◆ PASSAGE TO READ ◆
Start of Block
At first sight, the prespecified probabilities $p_{k}^{*}$ may look like a prior distribution of Y |C for a single observation. However, the choice of $p_{k}^{*}$ depends on the choice of $q_{k}^{*}$ and consequently, it seems to be more adequate to regard p_k —a function of all $p_{k}^{*}$ and $q_{k}^{*}$ —as prior probabilities. Assuming a flat, uninformative prior on θ, the posterior distribution is then proportional to L( θ ). The ML approach outlined in this article can hence also be seen as a computation of the mode of the posterior distribution. A full Bayesian approach can be implemented by allowing Y to be drawn from the values of C as part of a Markov chain Monte Carlo sampler.

6.1.3 Multiple imputation

Multiple imputation is another alternative to ML estimation. Luy and Wittwer-Backofen (2008) actually already considered a multiple imputation approach to obtain an estimate of the age distribution from coarsened age determination data without probabilistic information: for each coarsened observation of Y, they made a random draw from C (assuming a uniform distribution) and derived from this imputed dataset an estimate of the survival curve. And then they repeated this many times. However, this way to generate multiple imputations follows the spirit of the weighting approach, regarding the prespecified probabilities (constant within each C) as an estimate of the true distribution of Y. This is an example of an improper imputation method in the sense of Rubin (Rubin 1987; Nielsen 2003), resulting in biased estimates. Correct implementation of a multiple imputation approach would require one to develop a technique for generating proper multiple imputations.

6.1.4 Assuming CAR

Another approach would be to ignore the probabilistic information and to assume CAR. This can be a valid approach, too, because specifying probabilistic information does not necessarily imply that the CAR assumption is invalid. If the probabilistic information is based on measured additional external information, we just ignore this information, and hence become less efficient, but we do not necessarily introduce bias. However, the probabilistic information may also reflect an assumed violation of the CAR assumption. If we assume that one category implies more often a coarsening than another, we may account for this in the prespecification: We may tend to give this category a higher probability, even if otherwise several categories look equally likely.

6.2 Arriving at the probabilistic information

In both our examples, we considered the case that one or some subjects specify the probabilistic information. This is obviously a crucial step. One important aspect of this step is to make these subjects aware about the prior distribution of Y (reflected in the values $q_{k}^{*}$ ) they have in mind when specifying these probabilities. We may try to elicit this prior after the prespecification process has been finished or prior to this process. It is an open question which way is preferable. In the first case, we may fail to elicit this; in the second, we may raise unnecessary confusion.
End of Block
◆ SUPPLIED RECORDS ◆
Start of Block
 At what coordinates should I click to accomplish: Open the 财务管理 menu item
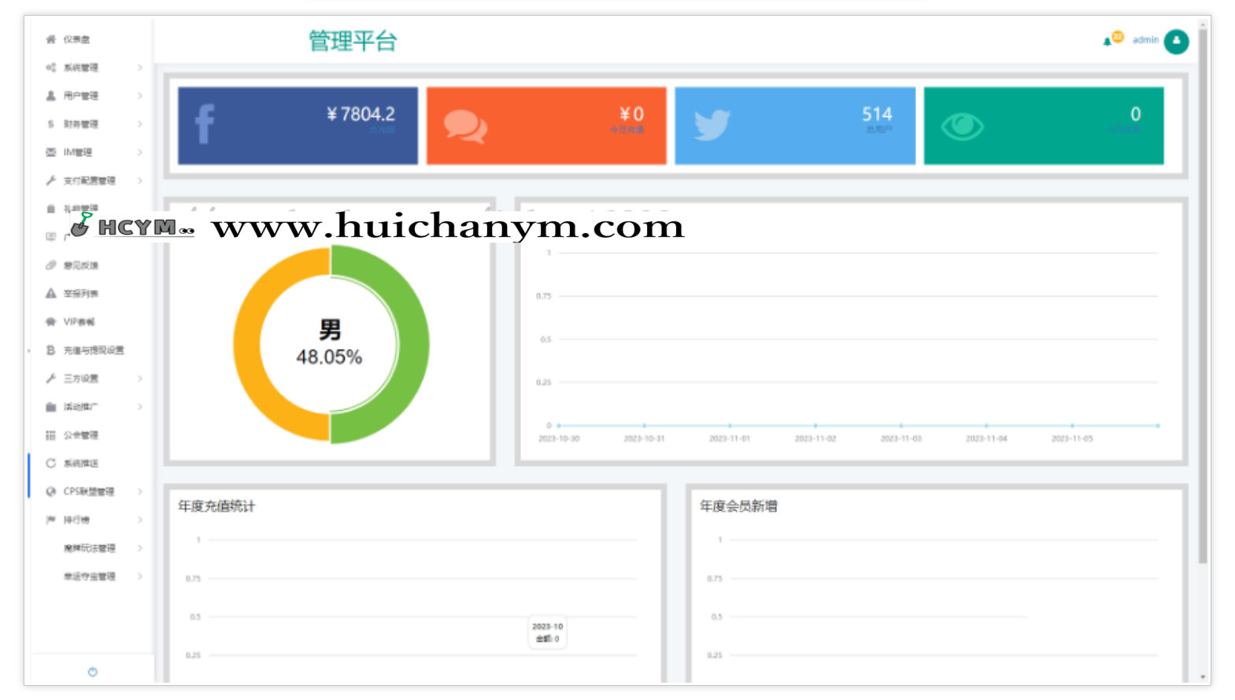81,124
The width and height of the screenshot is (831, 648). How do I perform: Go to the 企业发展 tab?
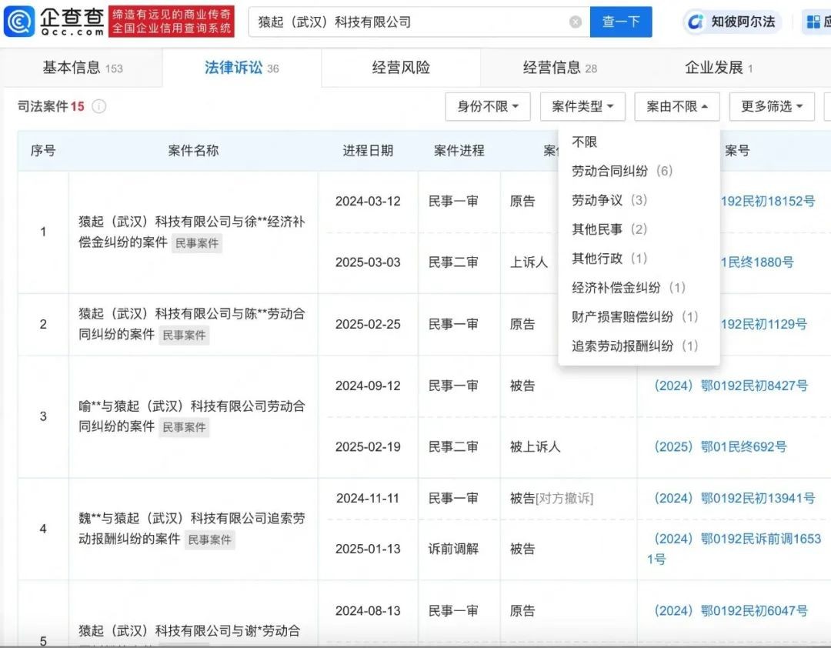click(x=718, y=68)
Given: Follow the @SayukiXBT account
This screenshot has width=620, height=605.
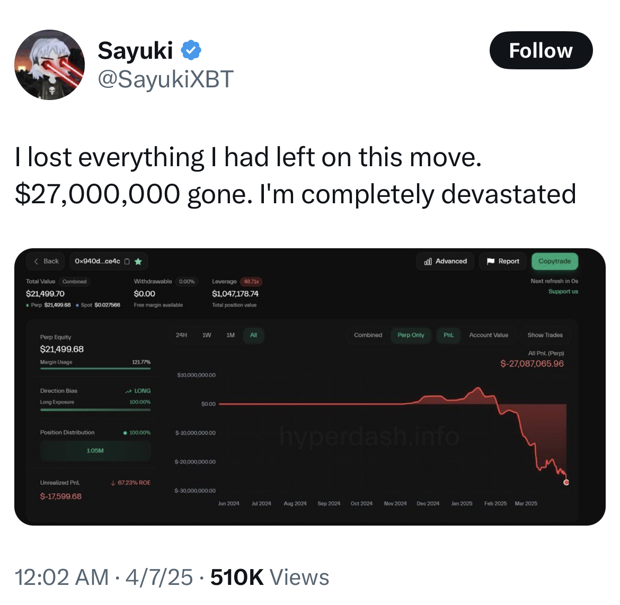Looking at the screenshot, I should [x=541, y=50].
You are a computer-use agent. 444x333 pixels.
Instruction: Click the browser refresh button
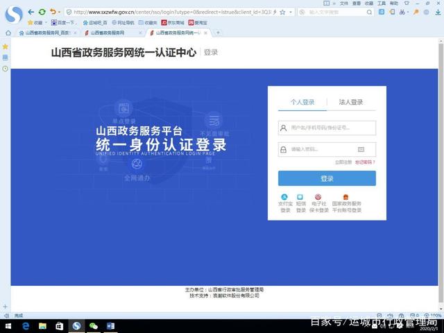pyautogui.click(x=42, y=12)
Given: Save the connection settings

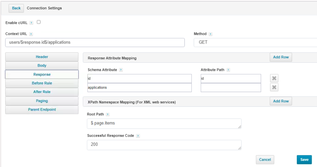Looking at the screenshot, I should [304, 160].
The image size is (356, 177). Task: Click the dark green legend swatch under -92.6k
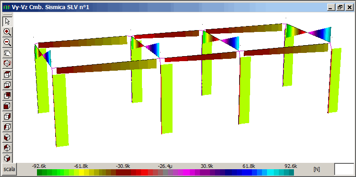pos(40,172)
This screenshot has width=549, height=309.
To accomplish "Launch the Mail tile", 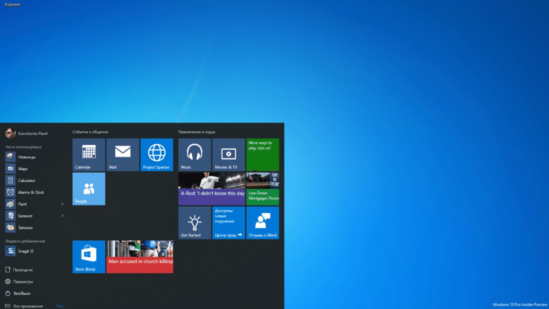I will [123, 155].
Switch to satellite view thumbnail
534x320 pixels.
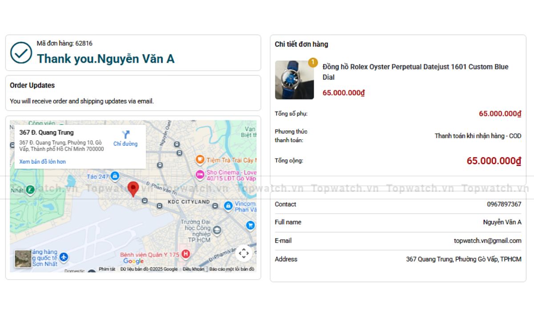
End of Block
◆ WORK REQUEST A ◆
In the statistics passage, what kind of imputation method does the approach of Luy and Wittwer-Backofen (2008) illustrate?
◆ WORK REQUEST B ◆
List every numbered section heading in the statistics passage.
◆ WORK REQUEST C ◆
Extend the statistics passage by continuing it after its final sentence.
The rows come from a different source than the statistics passage.

◆ REPLY A ◆
It is an improper imputation method in the sense of Rubin, and it produces biased estimates.

◆ REPLY B ◆
6.1.3 Multiple imputation
6.1.4 Assuming CAR
6.2 Arriving at the probabilistic information

◆ REPLY C ◆
6.3 Investigating the sensitivity to the specification of the probabilistic information

Because we may be in doubt about the validity of the prespecified probabilities, it seems reasonable to investigate the influence of these specifications on the results. One approach would be to ask different subjects to specify the probabilities and to compare the results. We may also add some noise to the probabilities and investigate the resulting fluctuation of the results. As pointed out above, we may also perform an analysis ignoring the probabilistic information and assuming CAR. In example 1, this approach results in the age distribution shown in figure 7, and this distribution is very similar to the one obtained when accounting for the probabilistic information (figure 1). So we can conclude that in this application, the prespecified probabilities have little influence on the final results.

Figure 7.

Visualization of the estimated age distribution in example 1 assuming CAR

6.4 Outlook

pccfit can be used to estimate the frequency distribution of a categorical variable with coarsened observations with or without additional probabilistic information or to include such variables as an outcome in a multinomial, ordered logistic, or ordered probit regression model. It hence adds useful functionality to Stata in handling such variables. It does not allow the use of such variables as an outcome in corresponding multilevel models, because here the likelihood is much harder to program. On the other side, the structure of the likelihood is very similar to the one covered by Stata’s gsem command. So future versions of gsem may also allow the handling of coarsened categorical outcome variables.

pccfit relies on ML as the statistical inference principle. As pointed out above, Bayesian inference may be considered as a basic alternative. A Bayesian approach may offer some advantages. For example, the computation of posterior distributions already requires some type of numerical integration, and hence it is often simple to integrate the additional summing about the unobserved values (because of coarsening) in the computational approach. Bayesian inference also avoids the problem of estimates on the boundary as described in section 2.4. Whereas the ML approach presented in this article considers many types of regression models with coarsened outcome data, the Bayesian approach may offer further flexibility with respect to handling missing covariate data, multilevel modeling, or adding temporal-spatial structures. The ML approach is also restricted to parametric smoothing approaches such as splines, whereas Bayesian inference integrates more general smoothing approaches. However, the use of the Bayesian approach requires to clarify the role of the prespecified probabilities $p_{k}^{*}$ within a Bayesian framework.

Human osteoarchaeology is a field where coarsened data with or without probabilistic information occurs as a matter of fact. In osteological sex determination, the traditional approach was to develop rules assigning sex on a 3-point-scale (f, ?, m) or a 5-point scale (f, f?, ?, m?, m), that is, in a specific way to code probabilistic information on the binary variable sex. However, this is now changing by publishing rules allowing computation of posterior probabilities (Brůžek et al. 2017), that is, exact probabilistic information. The Rostock manifesto has emphasized the need of using posterior probabilities not only for sex but also for anthropological age determination (Hoppa and Vaupel 2002b).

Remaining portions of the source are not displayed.